What should happen if open-output-file is called using an existing file? It is actually up to the implementer. Some implementations refuse to overwrite a file and throw an error, making life difficult for those who expect to be able to reuse the file name, particularly during testing. Other implementations blithely go about their business, potentially overwriting important data. The GIMP's default Scheme (which we don't use), takes the second approach. The Scheme we use by default in MediaScript takes the first approach. Fortunately, both implementations supply a file-exists? predicate, which takes a string as a parameter and determines whether a corresponding file exists.

If you can't overwrite an existing file, the language should provide some support for getting rid of those files, so that programmers can reuse file names when they want to. The default Scheme implementation in MediaScript provides a delete-file procedure to do just that.

Neither file-exists? nor delete-file is a standard procedure. Hence, when you start using a new version of Scheme, and need to use files, one of the first thing you must do is check the documentation to see what additional file operations it supports.

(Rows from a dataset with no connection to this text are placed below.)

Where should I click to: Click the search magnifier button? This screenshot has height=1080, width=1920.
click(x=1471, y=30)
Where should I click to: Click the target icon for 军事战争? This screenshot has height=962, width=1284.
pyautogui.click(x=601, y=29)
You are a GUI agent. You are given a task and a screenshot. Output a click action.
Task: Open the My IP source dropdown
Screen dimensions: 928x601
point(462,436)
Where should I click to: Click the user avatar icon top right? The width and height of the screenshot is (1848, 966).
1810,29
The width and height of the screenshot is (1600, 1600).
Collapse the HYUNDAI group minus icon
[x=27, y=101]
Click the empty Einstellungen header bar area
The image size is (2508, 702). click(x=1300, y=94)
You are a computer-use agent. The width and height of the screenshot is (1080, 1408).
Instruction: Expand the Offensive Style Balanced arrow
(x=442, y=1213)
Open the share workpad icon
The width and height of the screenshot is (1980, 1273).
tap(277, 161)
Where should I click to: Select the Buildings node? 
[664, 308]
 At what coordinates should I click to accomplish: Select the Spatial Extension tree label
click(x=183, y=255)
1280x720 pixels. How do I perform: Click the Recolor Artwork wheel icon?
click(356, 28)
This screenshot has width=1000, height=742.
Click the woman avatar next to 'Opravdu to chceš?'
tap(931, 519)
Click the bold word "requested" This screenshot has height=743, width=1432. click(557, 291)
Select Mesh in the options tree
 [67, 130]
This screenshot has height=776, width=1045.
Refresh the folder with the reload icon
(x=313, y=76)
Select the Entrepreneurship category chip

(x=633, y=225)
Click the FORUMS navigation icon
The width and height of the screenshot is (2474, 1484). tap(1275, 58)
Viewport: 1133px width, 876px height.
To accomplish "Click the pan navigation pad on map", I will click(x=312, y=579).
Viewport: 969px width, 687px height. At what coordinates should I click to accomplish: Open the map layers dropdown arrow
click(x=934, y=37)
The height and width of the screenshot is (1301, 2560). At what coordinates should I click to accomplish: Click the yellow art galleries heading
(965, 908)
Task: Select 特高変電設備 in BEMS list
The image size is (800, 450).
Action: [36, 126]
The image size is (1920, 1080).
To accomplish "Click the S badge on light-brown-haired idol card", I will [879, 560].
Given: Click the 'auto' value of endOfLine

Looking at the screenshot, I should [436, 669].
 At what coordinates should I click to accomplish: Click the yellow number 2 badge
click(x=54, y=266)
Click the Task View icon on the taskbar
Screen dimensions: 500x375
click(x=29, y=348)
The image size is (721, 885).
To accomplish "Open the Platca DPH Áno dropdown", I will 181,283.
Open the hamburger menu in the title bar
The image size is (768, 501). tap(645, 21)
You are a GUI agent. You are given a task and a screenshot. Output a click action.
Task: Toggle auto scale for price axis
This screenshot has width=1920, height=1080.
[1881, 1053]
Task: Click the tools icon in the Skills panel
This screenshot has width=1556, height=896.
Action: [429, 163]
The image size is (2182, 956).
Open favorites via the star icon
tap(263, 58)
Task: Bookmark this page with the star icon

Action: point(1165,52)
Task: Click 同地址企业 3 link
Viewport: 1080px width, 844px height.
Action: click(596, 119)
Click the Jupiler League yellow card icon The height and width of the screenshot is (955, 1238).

Writing One Character At A Time

Besides write, display, and newline, Scheme provides a primitive procedure write-char that is used to create an output file one character at a time. It takes two arguments, the character to be written and the output port through which it is to be sent.

Miscellaneous Facilities

Scheme provides the type predicate input-port?, which can be applied to any object to determine whether it is an input port. It also provides the analogous output-port? predicate.

Short Reference

(close-input-port input-port): Close an open input port.
(close-output-port output-port): Close an open output port.
(display value): Print a representation of the value on the screen.
(display value output-port): Print a representation of the value to the specified port.
(eof-object? value): Determine if the given value is something returned by read to indicate the end of the file.
(file-exists? filename): Determine whether the specified file exists.
(input-port? value): Determine whether the given value is an input port.
(newline): Write a newline to the screen.
(newline): Write a newline to the screen.
(newline port): Write a newline to the specified port.
(open-input-file filename): Open the specified file for reading. Returns an input port.
(open-output-file filename): Open the specified file for writing. Returns an output port.
(output-port? value): Determine whether the given value is an output port.
(peek-char input-port): Determine the next character available on the specified port.
(read input-port): Read the next value available on the specified port.
(read-char input-port): Read the next character available on the specified port.
(write value): Print the verbose representation of the value on the screen.
(write value output-port): Print the verbose representation of the value to the specified port.